== DOCUMENT SEGMENT ==

Re: [HACKERS] COPY formatting

2004-03-18 Thread Andrew Dunstan
Lee Kindness wrote:

To be honest this idea strikes me as overkill - over
engineering. While there is a clear need for proper CSV import
(i.e. just setting DELIMITER to ',' doesn't work due to ','s in
strings) I cannot see how this would prove useful, or who would use
it?
 

I agree. My modest proposal for handling CSVs would be to extend the 
DELIMITER parameter to allow up to 3 characters - separator, quote and 
escape. Escape would default to the quote char and the quote char would 
default to unspecified. This would involve no grammar changes and fairly 
isolated and small code changes, I believe. In the most common CSV cases 
you would just use $$,$$ or $$,'$$. :-)

COPY is basically line/tuple oriented, and that alone would exclude many 
file formats (e.g. imagine wanting to import a spreadsheet where each 
worksheet was the table name and the first row on each worksheet was the 
field names - I have seen such beasts more than once). If we want a 
general facility for loading and exporting foreign file formats, I 
really believe that is the province of a utility program rather than a 
database engine function.

The reason in my mind for making CSV a special case is that it is very 
easy to do and so often asked for.

(I used to set parsing CSVs as a basic programming exercise - it is 
amazing how many way people find to get it wrong).

===
== LISTED RECORDS ==

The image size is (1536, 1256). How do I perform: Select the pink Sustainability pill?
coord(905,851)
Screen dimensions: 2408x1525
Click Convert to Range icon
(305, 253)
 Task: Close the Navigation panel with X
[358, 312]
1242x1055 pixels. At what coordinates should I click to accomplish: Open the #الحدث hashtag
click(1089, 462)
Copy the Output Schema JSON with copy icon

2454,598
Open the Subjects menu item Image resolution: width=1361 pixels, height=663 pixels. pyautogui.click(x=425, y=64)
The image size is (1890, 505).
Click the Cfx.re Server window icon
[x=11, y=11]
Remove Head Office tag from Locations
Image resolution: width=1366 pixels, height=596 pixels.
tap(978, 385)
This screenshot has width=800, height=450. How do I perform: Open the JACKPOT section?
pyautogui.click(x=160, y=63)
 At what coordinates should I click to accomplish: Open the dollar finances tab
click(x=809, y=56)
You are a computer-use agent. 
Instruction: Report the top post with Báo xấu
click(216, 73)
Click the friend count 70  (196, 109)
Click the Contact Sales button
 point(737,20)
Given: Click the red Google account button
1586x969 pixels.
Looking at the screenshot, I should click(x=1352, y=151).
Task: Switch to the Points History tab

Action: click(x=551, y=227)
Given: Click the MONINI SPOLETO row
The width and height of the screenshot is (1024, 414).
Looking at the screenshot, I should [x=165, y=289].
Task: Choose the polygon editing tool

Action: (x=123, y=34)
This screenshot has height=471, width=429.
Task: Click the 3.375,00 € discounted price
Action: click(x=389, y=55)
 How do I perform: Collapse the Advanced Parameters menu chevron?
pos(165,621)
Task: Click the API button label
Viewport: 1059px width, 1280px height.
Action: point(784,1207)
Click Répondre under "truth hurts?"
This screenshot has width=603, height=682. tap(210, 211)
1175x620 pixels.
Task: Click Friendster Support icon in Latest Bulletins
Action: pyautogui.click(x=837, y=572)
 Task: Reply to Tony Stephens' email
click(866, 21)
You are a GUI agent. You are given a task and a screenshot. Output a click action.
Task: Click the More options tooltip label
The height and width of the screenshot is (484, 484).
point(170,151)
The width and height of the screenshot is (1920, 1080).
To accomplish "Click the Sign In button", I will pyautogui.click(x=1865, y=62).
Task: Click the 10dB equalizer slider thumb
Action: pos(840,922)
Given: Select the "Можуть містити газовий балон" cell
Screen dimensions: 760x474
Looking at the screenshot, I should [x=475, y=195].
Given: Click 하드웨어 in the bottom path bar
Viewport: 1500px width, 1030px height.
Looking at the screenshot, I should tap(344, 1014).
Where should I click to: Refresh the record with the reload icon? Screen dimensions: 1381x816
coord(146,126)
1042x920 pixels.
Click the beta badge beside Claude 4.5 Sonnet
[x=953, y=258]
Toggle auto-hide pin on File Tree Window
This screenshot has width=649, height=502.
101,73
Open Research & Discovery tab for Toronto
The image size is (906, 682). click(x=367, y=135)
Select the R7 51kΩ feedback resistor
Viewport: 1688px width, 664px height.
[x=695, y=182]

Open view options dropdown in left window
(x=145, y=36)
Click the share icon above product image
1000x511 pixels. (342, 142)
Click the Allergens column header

===

- GIVEN PROBLEM 1 -
According to the post on COPY formatting, what three characters would the extended DELIMITER parameter specify?
- GIVEN PROBLEM 2 -
Rewrite the records as a Markdown table with columns Row and Line, starting at the line containing "Task: Click the API button label" and ending at the last line of the records. Give a numbered row for each nonblank line, and leave out blank lines.

- EXERCISE OUTPUT 1 -
The separator, quote, and escape characters.

- EXERCISE OUTPUT 2 -
| Row | Line |
|---|---|
| 1 | Task: Click the API button label |
| 2 | Viewport: 1059px width, 1280px height. |
| 3 | Action: point(784,1207) |
| 4 | Click Répondre under "truth hurts?" |
| 5 | This screenshot has width=603, height=682. tap(210, 211) |
| 6 | 1175x620 pixels. |
| 7 | Task: Click Friendster Support icon in Latest Bulletins |
| 8 | Action: pyautogui.click(x=837, y=572) |
| 9 |  Task: Reply to Tony Stephens' email |
| 10 | click(866, 21) |
| 11 | You are a GUI agent. You are given a task and a screenshot. Output a click action. |
| 12 | Task: Click the More options tooltip label |
| 13 | The height and width of the screenshot is (484, 484). |
| 14 | point(170,151) |
| 15 | The width and height of the screenshot is (1920, 1080). |
| 16 | To accomplish "Click the Sign In button", I will pyautogui.click(x=1865, y=62). |
| 17 | Task: Click the 10dB equalizer slider thumb |
| 18 | Action: pos(840,922) |
| 19 | Given: Select the "Можуть містити газовий балон" cell |
| 20 | Screen dimensions: 760x474 |
| 21 | Looking at the screenshot, I should [x=475, y=195]. |
| 22 | Given: Click 하드웨어 in the bottom path bar |
| 23 | Viewport: 1500px width, 1030px height. |
| 24 | Looking at the screenshot, I should tap(344, 1014). |
| 25 | Where should I click to: Refresh the record with the reload icon? Screen dimensions: 1381x816 |
| 26 | coord(146,126) |
| 27 | 1042x920 pixels. |
| 28 | Click the beta badge beside Claude 4.5 Sonnet |
| 29 | [x=953, y=258] |
| 30 | Toggle auto-hide pin on File Tree Window |
| 31 | This screenshot has width=649, height=502. |
| 32 | 101,73 |
| 33 | Open Research & Discovery tab for Toronto |
| 34 | The image size is (906, 682). click(x=367, y=135) |
| 35 | Select the R7 51kΩ feedback resistor |
| 36 | Viewport: 1688px width, 664px height. |
| 37 | [x=695, y=182] |
| 38 | Open view options dropdown in left window |
| 39 | (x=145, y=36) |
| 40 | Click the share icon above product image |
| 41 | 1000x511 pixels. (342, 142) |
| 42 | Click the Allergens column header |